UNE MULTITUDE D’IMAGES ET DE RÉFLEXIONS
Marjeyoun qui abritait le quartier général du général Antoine Lahd, commandant de l’ALS, sera la dernière étape de ce périple sudiste. Une belle ville avec des rues pavées et des maisons en pierre qui méritent d’être restaurées. Le parti populaire syrien et le mouvement “Amal” en partagent le contrôle, en présence d’une vingtaine d’éléments des F.S.I. Les “amalistes” montent la garde devant la maison de Lahd. Aux premières heures de la libération, il y a eu de la casse et la propriétaire qui est de Marjeyoun de la famille Bayout, a contacté en personne M. Nabih Berri pour épargner sa maison. “Certains voulaient la brûler”, nous confie un milicien. Le jardin fleuri est donc toujours bien entretenu et, à l’intérieur, tout est resté en place: les meubles du salon, les peintures, la salle à manger, le bar, avec dessus un fond de bouteille de whisky Chivas Regal. La bibliothèque recèle une collection de documents diplomatiques et consulaires de Adel Ismaïl, des cassettes dont de la musique du Moyen Age, Zorba, Sabah Fakhri.
Sur le chemin de retour, via Nabatiyeh, on passe aux pieds du Beaufort qui se dresse imposant au haut d’une falaise, dominant le secteur. Les images de cette longue journée passée au Sud se superposent. La région est belle avec ses collines arrondies, ses plaines vertes et de vastes espaces non encore envahis par le béton. La zone possède un riche potentiel économique et touristique qui mérite d’être pris en charge, par l’Etat et le secteur privé. Le Sud n’offre pas, en fait, l’image d’une zone sinistrée. On révèle la présence de nouvelles constructions, de belles villas et les routes ne sont pas en très mauvais état. Le Sudiste qui s’est adapté, tant bien que mal, à vingt-deux années d’occupation, a besoin, aujourd’hui, d’être pris en charge à part entière par l’Etat libanais, de voir son infrastructure vitale (eau, électricité, moyens de communications), réhabilitée; d’avoir de bonnes institutions scolaires et d’hospitalisation. Mais la sécurité prime tout. Tout au long de la journée, nous avons croisé les jeeps de la FINUL qui sillonnaient la région pour établir un rapport concernant l’application de la 425. Une nouvelle mission les attend. Ceci facilitera le déploiement de l’armée libanaise que les Sudistes réclament d’une même voix. Les Libanais qui ont trouvé refuge en Israël, pourront, alors, réintégrer leurs pénates en toute sécurité.
 
LA PRESSE AU LIBAN-SUD
Une délégation de journalistes s’est rendue au Liban-Sud le lendemain du retrait israélien, ayant à sa tête MM. Mohamed Baalbaki et Melhem Karam, présidents des Ordres de la Presse et des journalistes.

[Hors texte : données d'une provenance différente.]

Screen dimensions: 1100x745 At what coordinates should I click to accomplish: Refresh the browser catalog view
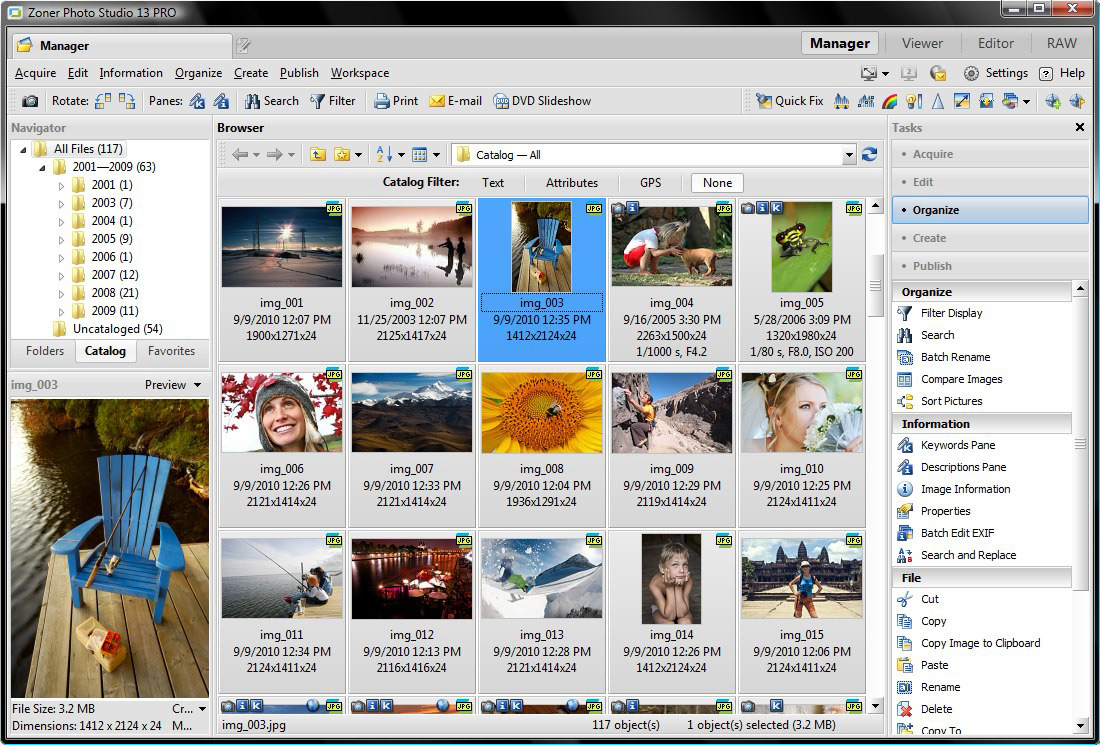tap(869, 155)
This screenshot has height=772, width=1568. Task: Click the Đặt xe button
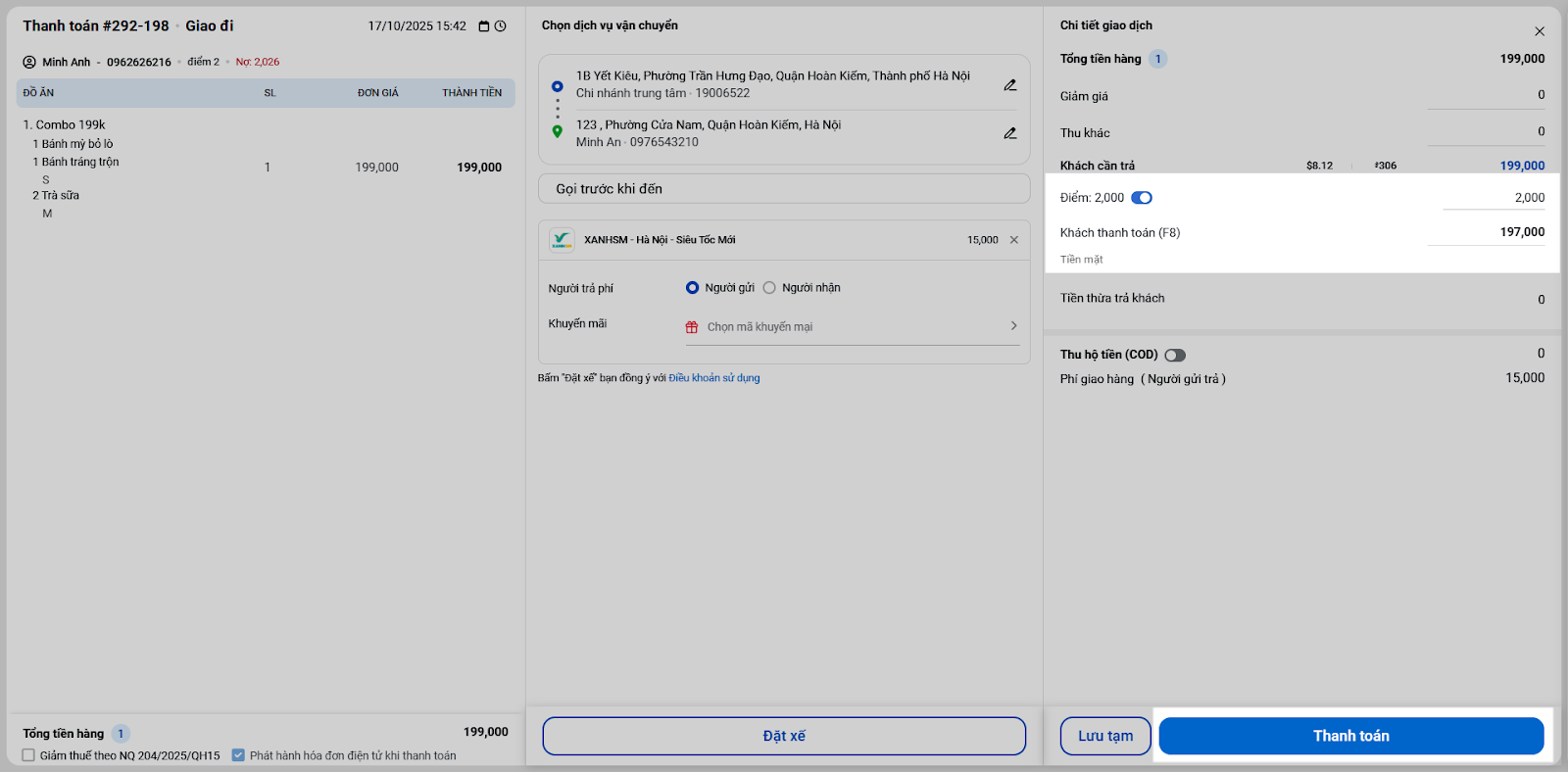(784, 736)
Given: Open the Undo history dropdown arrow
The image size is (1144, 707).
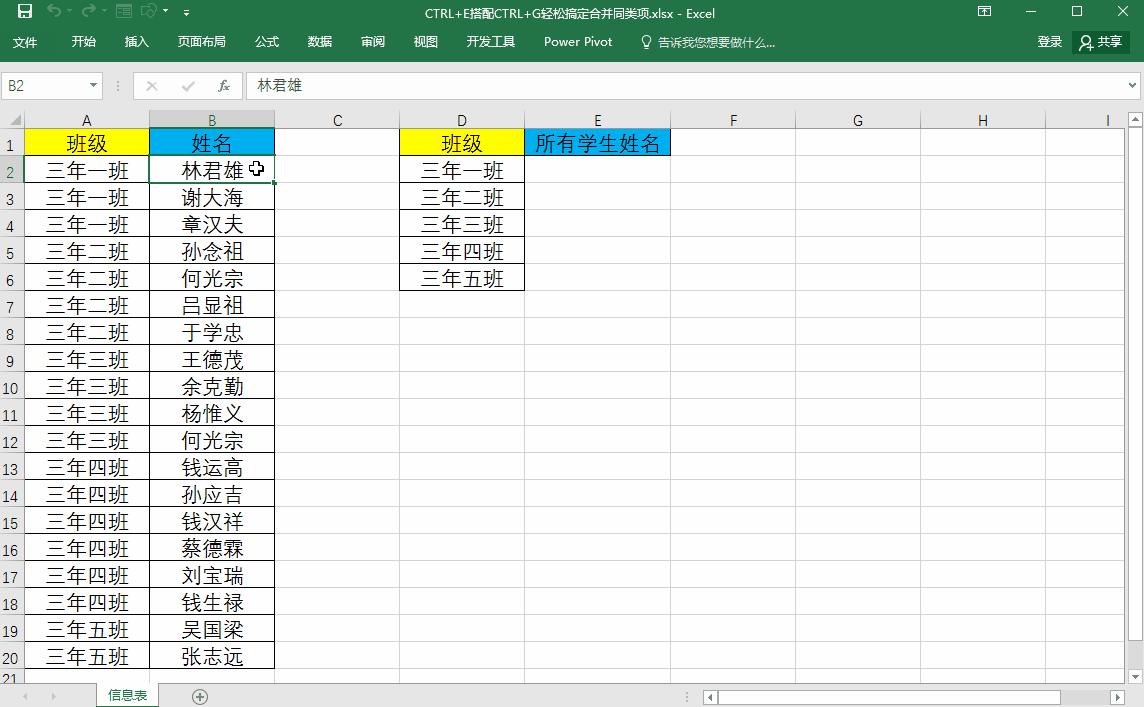Looking at the screenshot, I should 68,12.
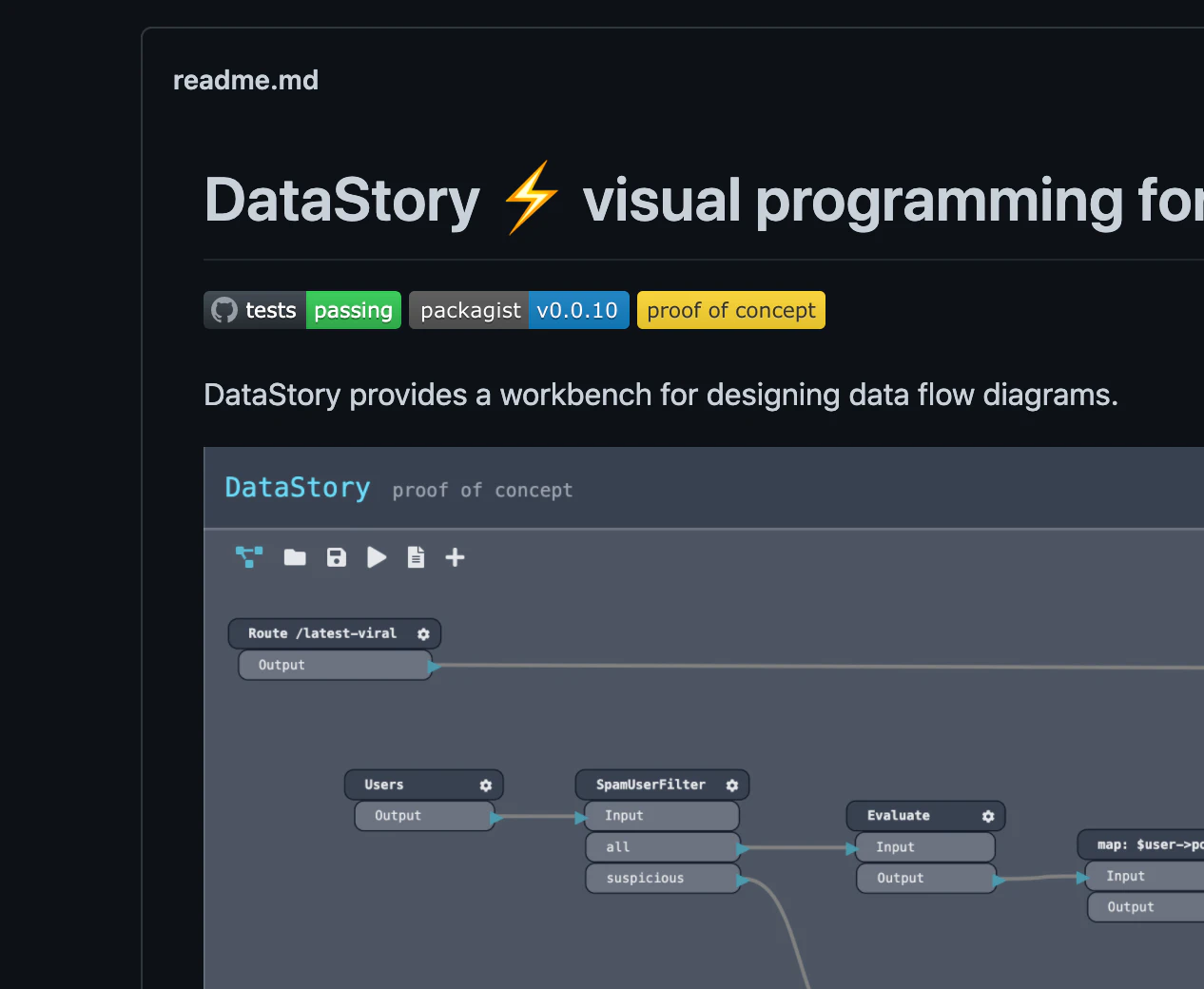Open a saved diagram with the folder icon
Image resolution: width=1204 pixels, height=989 pixels.
point(295,557)
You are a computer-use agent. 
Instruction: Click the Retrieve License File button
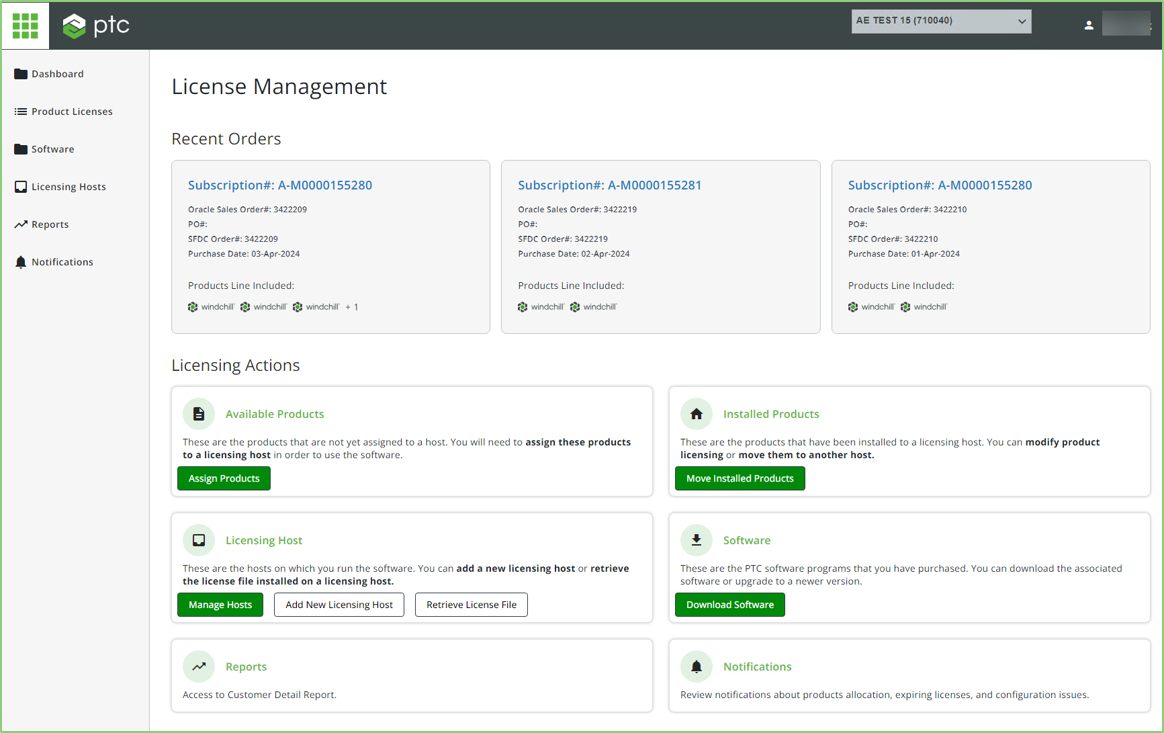[x=471, y=604]
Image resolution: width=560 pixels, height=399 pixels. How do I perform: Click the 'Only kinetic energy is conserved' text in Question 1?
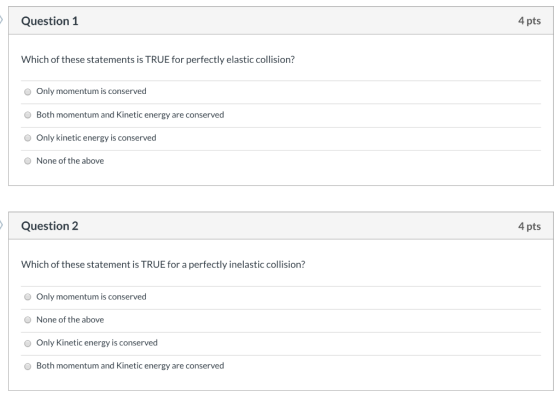(96, 138)
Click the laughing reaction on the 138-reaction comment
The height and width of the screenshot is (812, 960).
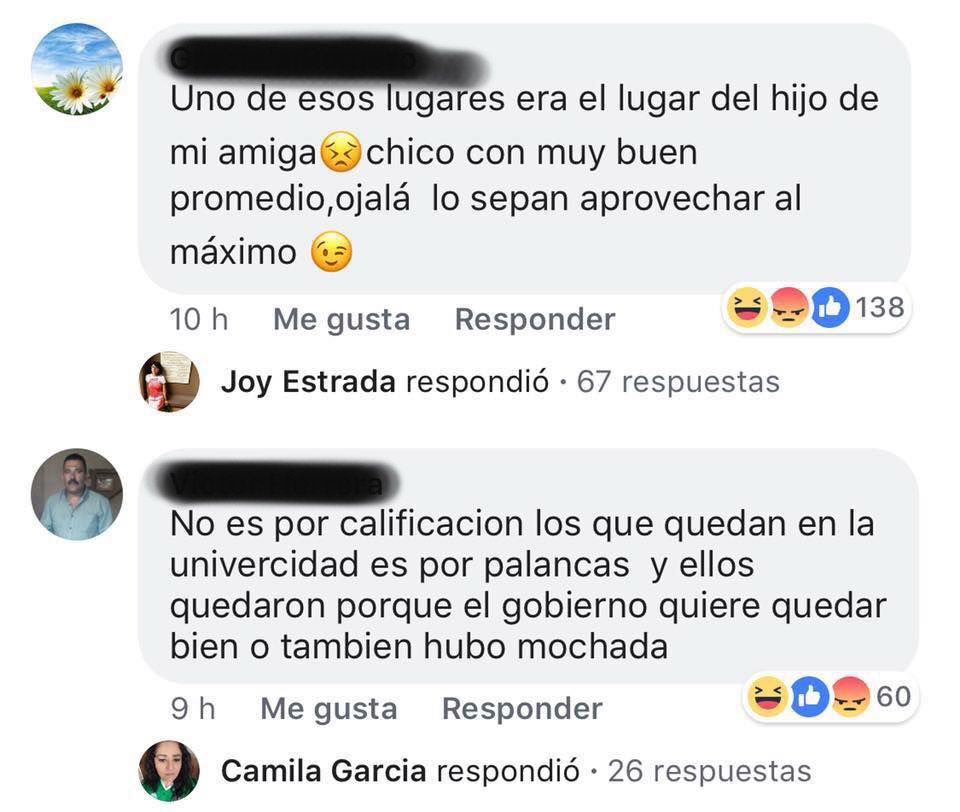[747, 307]
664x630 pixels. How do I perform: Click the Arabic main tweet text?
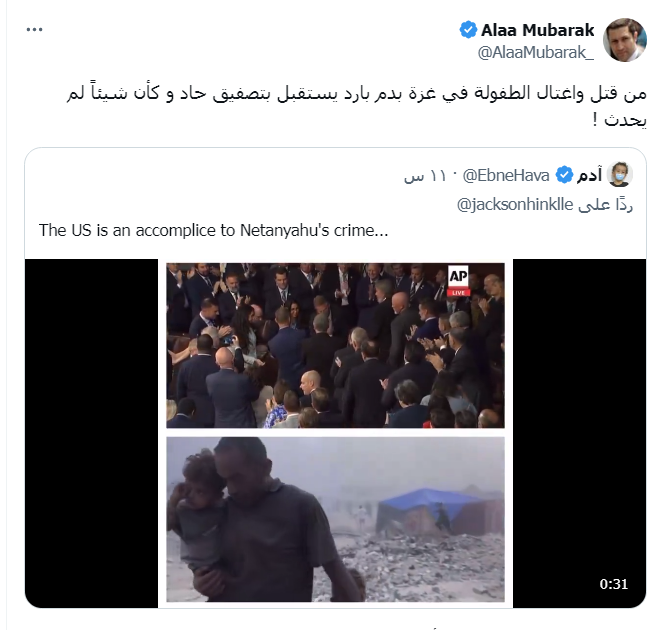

MM. Baalbaki et Karam effectuant 
la tournée des localités libérées.

Ceux-ci ont engagé leurs confrères à suivre l’échéance nationale sous l’angle de l’exploit qui s’est réalisé sur le terrain et non sous l’angle de certains incidents individuels ou de la propagation d’un certain climat confessionnel allant à l’encontre de la nature du grand événement ayant provoqué une grande explosion de joie. MM. Baalbaki et Karam ont visité les localités libérées où ils ont pris l’engagement de soutenir les habitants sudistes et leurs revendications destinées à leur assurer de meilleures conditions de vie, au terme de vingt-deux années d’occupation. Ils ont fleuri la tombe de Bilal Fahs, premier martyr ayant opéré un attentat-suicide, en 1983, contre une unité israélienne, ouvrant ainsi la voie à une lutte acharnée contre l’occupant.